吕洞宾的话语,甚是无奈,因为这场魔天大劫的出现,代表着祂们这些第二纪元的仙神,全部都失算了,祂们未能预估到局势居然会如此严重。

话语一顿,吕洞宾继续问道:“据我观察,你的天魔之路,走的是背负众生,横踏苦海之路,就算与我等真仙道路不同,但我也敬你即便直面妖天,也要祭葬第一纪元的大慈悲心,而现在,你为何要缔造这一场末法大劫,难不成你还想在这星球内,求一个顺昌逆亡,唯我独尊的霸权,如果只是这样,我等给你又何妨,何必如此呢?”

仙者的风姿,是超越凡俗之上的风光月霁,也许祂们这些仙神还身为人的时候,也曾为了这个世界的权利算计来去,但走到四阶仙神之境后,祂们皆已放下了。

在迈向永恒的旅途中,这些都只是沿途风景之一,而非目的。

莫天歌却大笑道:“你这个剑祖,却是忒小看我了,我虽不求超脱,注定永驻世间,但荣辱名利之事也从不被我放在眼里,我不仅背负着众生,也承担着所有的因果,为了遥远时光尽头的一线生机,这一方宇宙,注定有一场大劫数,妖天也不过是应劫而生的一种现象,既是如此,为何不能是我魔天来做劫!”

因果,不仅仅是人与人之间的关联,也是人与自然间的联系。

树木被砍伐,导致水土流失,继而引发泥石流,这是因果。

这一方宇宙因为灵气,有了无数的修行者,以及长生久视的真仙,还有真仙造化而来的无数生命物种,继而引发了宇宙大范围的剧烈熵增,最终有了未来的那一场宇宙大终焉之劫,这也是因果。

莫天歌的天魔之道,背负着所有的因果,他也因此而挥刀,在穷途末路的最终大破灭中,斩出一线生机,或者说,斩出一个即便死亡也无憾的结果来。

剑祖吕洞宾深深叹了一口气,道不同不相为谋,这句话当真最正确不过了,莫天歌的想法与理念,祂不是不能理解,但只能说不敢苟同了。

“那便无需多言,唯剑上分胜负了。”

吕洞宾手持古色古香的宝剑,缓缓摆了一个架势,时光漫漫而流,已经很少有人记得,作为剑仙之祖的吕洞宾,虽然也精通御剑飞刺之法,但祂最擅长,也最喜欢用的,还是将剑握在手中,如凡人剑客那般,挥剑而舞。

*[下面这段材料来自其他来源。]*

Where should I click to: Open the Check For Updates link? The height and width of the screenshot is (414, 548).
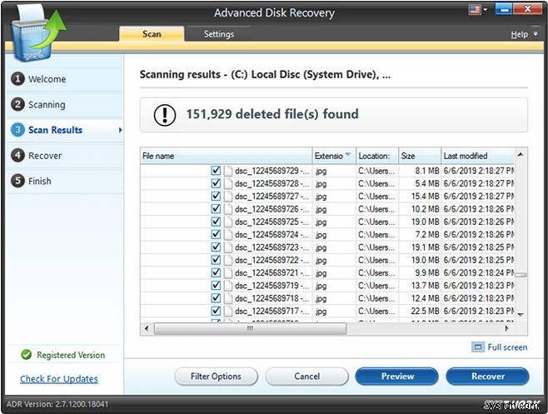pos(58,379)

御剑飞刺,宝剑脱手离身,便凭空多了许多变化,可以实现更多克敌制胜的攻击战术,毕竟宝剑如钻头一样疯狂旋转,也不是人类可以正常用的出的招数。

御剑之术开创出来后,宝剑的样式也开始变化,从搏杀时常见的长剑,变为更适合飞行以及变化的短剑,后来更是发展为剑丸或者其他的奇特样式。

吕洞宾虽然开创出御剑之术,但境界却更在这之上。

剑乃生杀之器,也是君子礼器,剑之一字,承载着的是千古的人文风流,所谓的剑道,终归是以人为主的道路,所以,吕洞宾很少用飞剑之术,而更喜欢以手紧握住宝剑,以剑锋叙说己道。

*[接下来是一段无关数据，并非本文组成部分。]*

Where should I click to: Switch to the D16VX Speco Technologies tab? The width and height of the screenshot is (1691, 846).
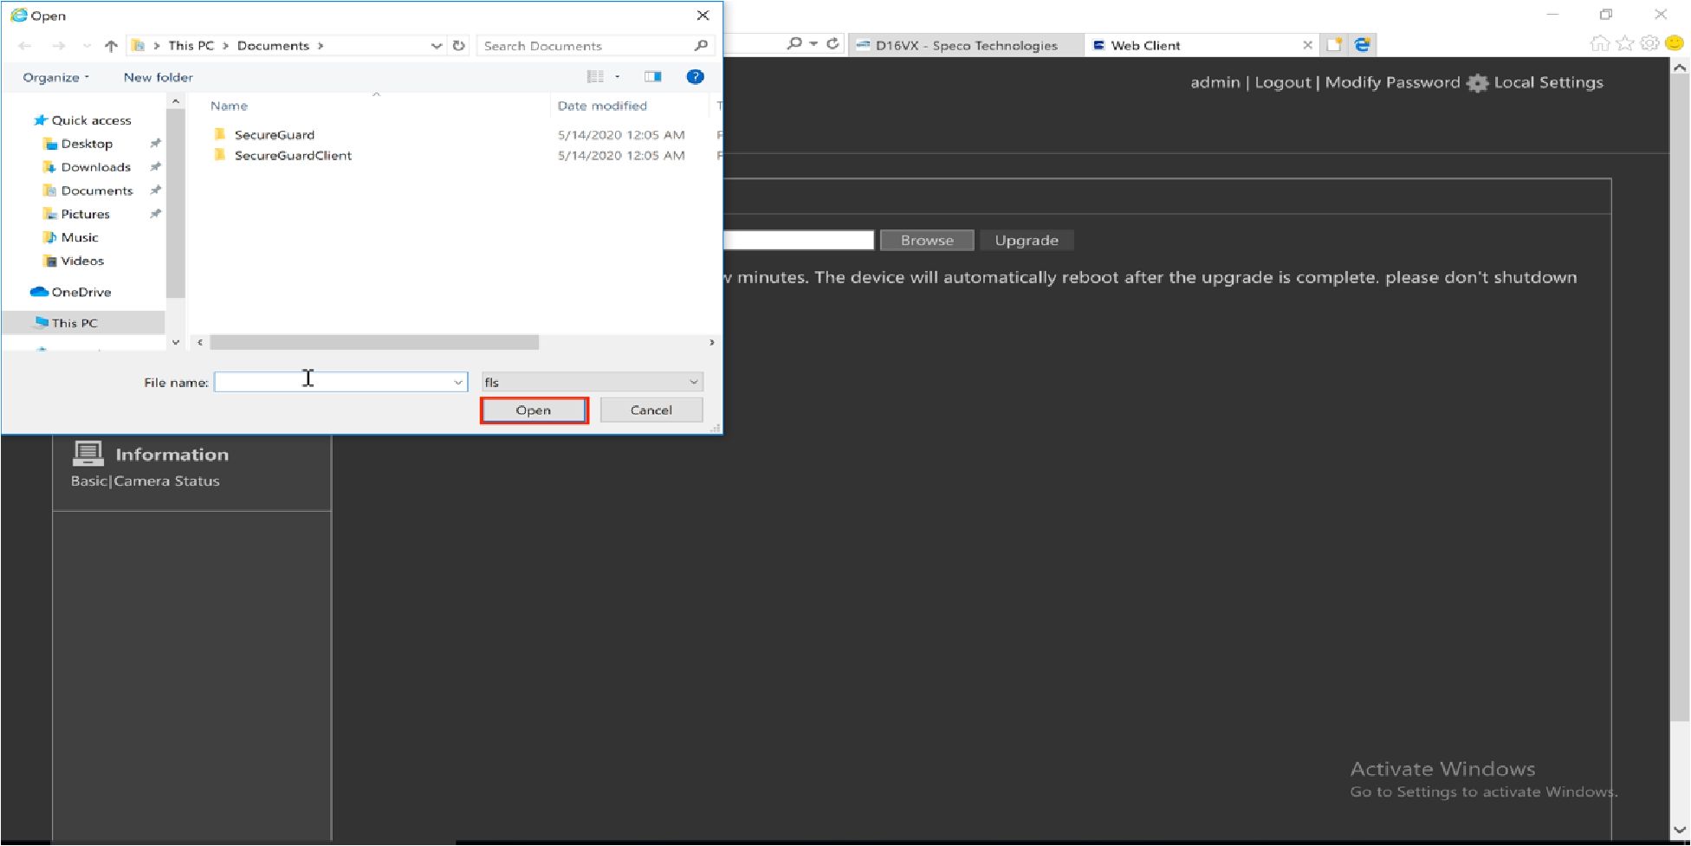pos(965,46)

这是标准的古典剑道,已经甚少见于现代,毕竟现在的剑道,更讲究飞剑的攻击范围和攻击速度,很少有这般近距离搏杀的讲究了,莫天歌也是第一次见到,但见到之时,莫天歌便知其中威胁。

那森严的剑意,让莫天歌魂魄都有种如坐针毡之感。

莫天歌骤然觉得吕洞宾这人很有意思,第一纪元妖天横行时,吕洞宾便是最先出手的人之一,而在现在,吕洞宾依旧是最先出手。

那份未曾言明的悲天悯人,以及嫉恶如仇,也是清晰的表现了出来,倒是个让人肃然起敬的英雄豪杰。

“我若是生于第二纪元,必要与你好好喝一杯。”

莫天歌不由得大笑起来,吕洞宾却不曾客气:

“你若是生在第二纪元,我早就砍死你了。”

扬剑,踏步,剑路一丝不苟,只是一击直劈,剑气化光,烁于天地,却有着刚正不阿之感,宛如大日普照,驱散一切邪煞。

莫天歌也给与着回应,手中模糊而扭曲的天魔刀扬起,也是正面劈落,血色刀芒辉耀天地,携着群星凋零,众生哀嚎的大恐怖之势。

只是,这不是单挑,而是一场围殴之战,其他人也未曾坐视不管,仙盟的仙道方舟纷纷绽放异彩流光,化作一道道如锁链般的能量光束,锁于天地间。

天罗地网,乃是仙盟的暗藏的大杀器之一,能斡旋造化,镇压阴阳,莫天歌挥出的血色刀芒,便被天罗地网锁定,刀芒之势不断被停滞,被偏移,被削弱,威能被硬生生削弱了大半。

只是,地面也不断的龟裂,地动山摇,好不煊赫。

莫天歌一眼便知这天罗地网的奥秘所在,不仅有着镇压灵气变化的作用,更有着将万象接驳在一起的妙用,一如此刻,天罗地网架起,便与这一方大地联系在一起,除非莫天歌一刀破碎着百里山河,连同百里山河下面几十公里的的底壳地幔,不然便难以破开这天罗地网。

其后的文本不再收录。